Lecture 7 - Fundamentals of Machine Learning & Intro to Keras
Three things to consider when choosing an evaluation protocol
1) Data Representativeness; 2) Arrow of Time; 3) Redundancy in the data
Two reasons why feature engineering is important.
1) Features allow for more elegant and efficient problem-solving, removing tasks that the model does not require. 2)Critical when dealing with limited data because deep-learning models rely on having lots of training data to learn on their own.
Four most common ways to prevent overfitting?
1) More training data; 2) reduce capacity of the network; 3) add weight regularization; 4) add dropout
Four key aspects of Data-Preprocessing
1) Vectorization; 2) Normalization; 3) Dealing with Missing Values; 4) Feature Extraction
The purpose of Normalization is to ___
Aid machine learning models learn more effectively and efficiently, particularly when working with data that has a wide range of values.
How is the model's capacity set?
By the number of learnable parameters in the model (the number of layers and number of units per layer).
What is the current state of Reinforcement learning?
Currently, reinforcement learning is mostly limited to research use-cases because it hasn't proven reliable accuracy
Why is dealing with Missing Values important?
Dealing with missing values is an important part of data preprocessing and analysis, as missing values can affect the accuracy and validity of statistical analyses and models. NOTE - It's important to choose the appropriate method for dealing with missing values based on the characteristics of the data and the specific analysis being conducted.
Define Feature Engineering
Feature Engineering makes algorithms work more effectively by applying hard-coded (non-learned) transformation to the data before it goes into the model
Purpose of Feature Extraction
Feature engineering is to improve performance by transforming the raw image data into more meaningful features that the model can use to make accurate predictions.
Define Generalization
Generalization is how well the train model performs on unseen data
Key goal of machine learning is to achieve a model that can____
Generalize. Generalization occurs when a model is capable of performing on unseen data
What is hold-out validation?
Holding out validation is intentionally setting aside a fraction of the data from training, to evaluate and prevent information leaks
What is mean by the Hyperparameters of a model?

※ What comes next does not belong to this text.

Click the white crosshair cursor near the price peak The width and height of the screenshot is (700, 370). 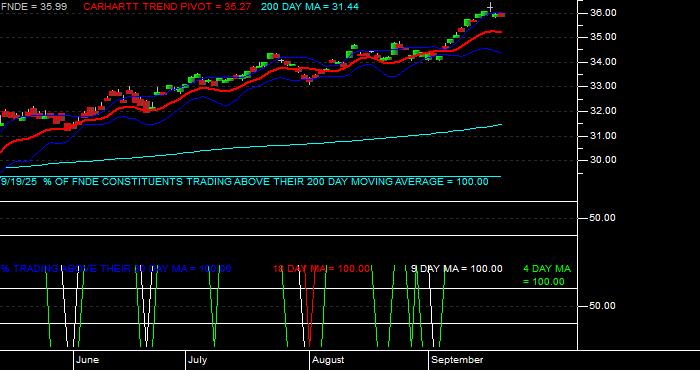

Hyperparameters refers to the number of layers or size of the model
Describe hyperparameter leaks.
Information leaks. Every time user tunes a hyperparameter of the model, based on the model's performance on the validation set, some information about the validation data leaks into the model.
Describe K-Fold Validation
K-Fold validation the model automatically splits data into partitions (aka, folding data) and tests the folded data for accuracy
What is the key feature of sell-supervised learning?

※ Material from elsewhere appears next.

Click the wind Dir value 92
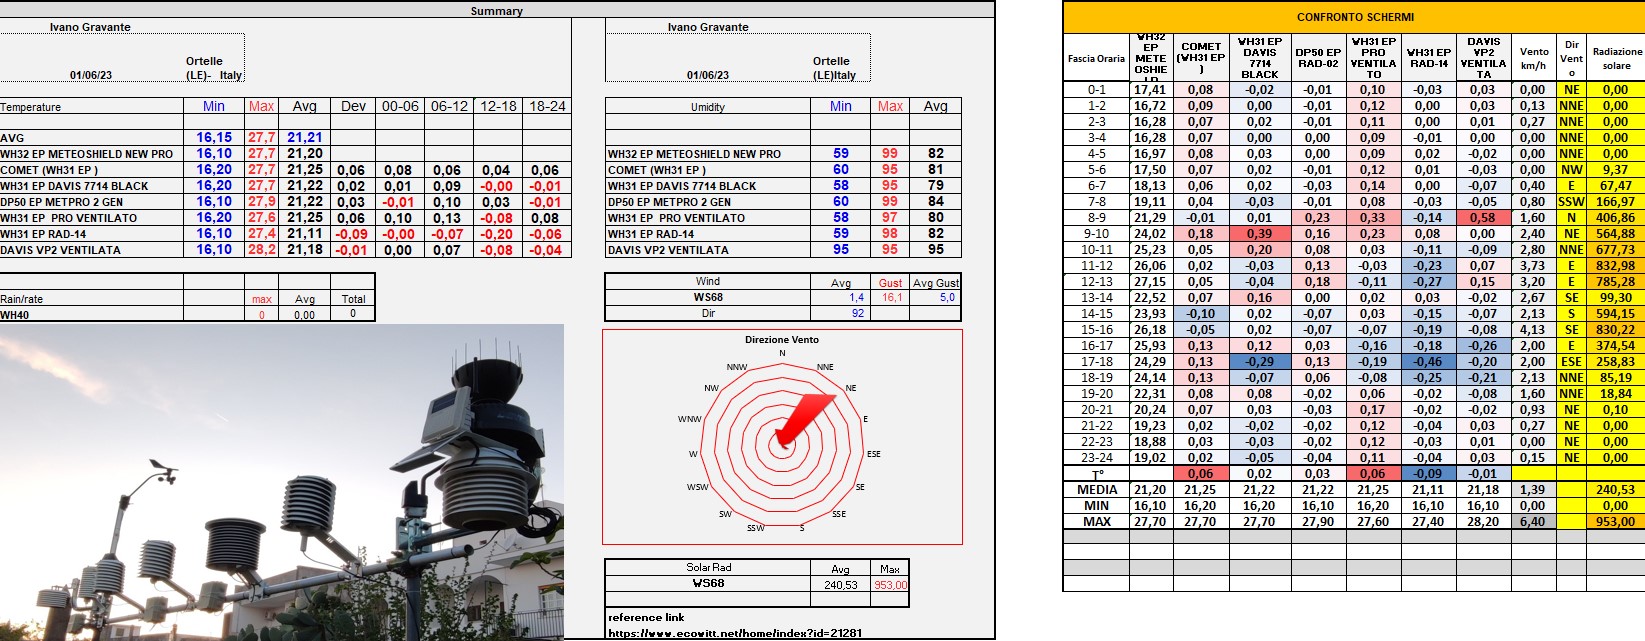 point(857,313)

No humans in the loop. Models map input data to pre-tagged targeted, give a set of examples with machine-generated tags
Define Normalization
Normalization is the process of transforming input data to ensure that it falls within a similar range or scale, typically with a mean of 0 and a standard deviation of 1.
Define Optimization
Optimization is the process of adjusting a model to get the best performance possible on the training data
Define Overfitting
Overfitting occurs when a machine learning model is trained too well on the training data and starts to fit the noise in the data rather than the underlying pattern. In other words, the model becomes too complex and starts to memorize the training data instead of learning the general patterns that can be applied to new, unseen data.

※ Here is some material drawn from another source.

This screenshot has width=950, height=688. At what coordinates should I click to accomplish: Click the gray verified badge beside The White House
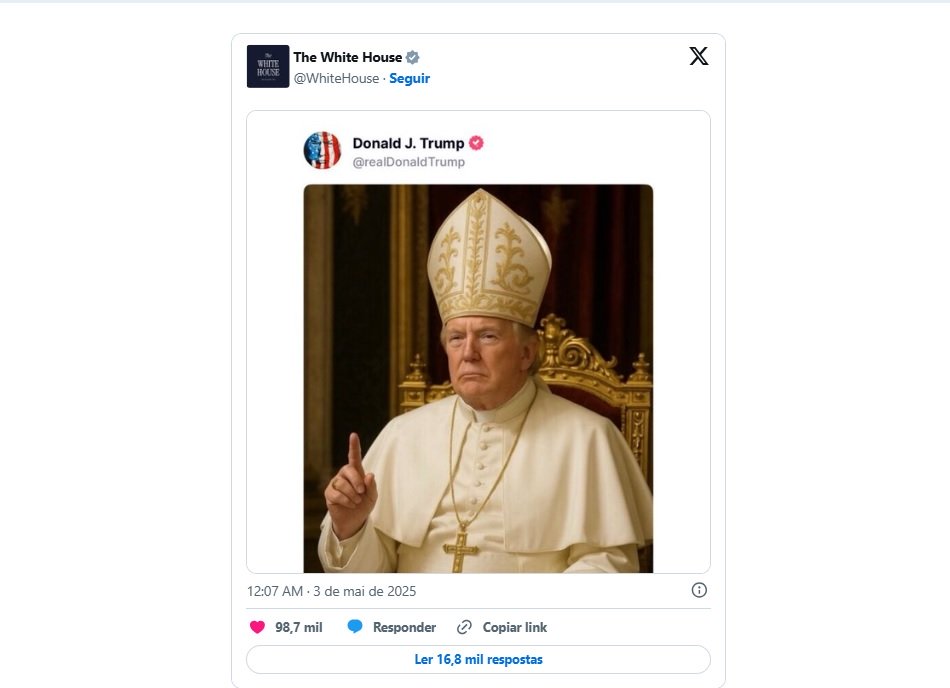[412, 57]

What is the parameters of a model
Parameters are the network's weight
What is dropout (overfitting context)?
Process of randomly setting to zero (aka dropping out) a number of output features of the layer during training. The dropout rate is a fraction of the features (between 0.2 - 0.5%)
What is weight regularization?
Putting constraints on complexity of a network by force the model's weights to take only small values, thereby making the distribution of weight values more regular.
Simplest way to prevent overfitting?
Reduce the network size by limiting the number of parameters in the model.
Define Regularization
Regularization is the process of fighting overfitting by regularizing the parameters that constrain, regularizes, or shrinks the coefficient estimates towards zero. Regularization discourages learning a more complex or flexible model.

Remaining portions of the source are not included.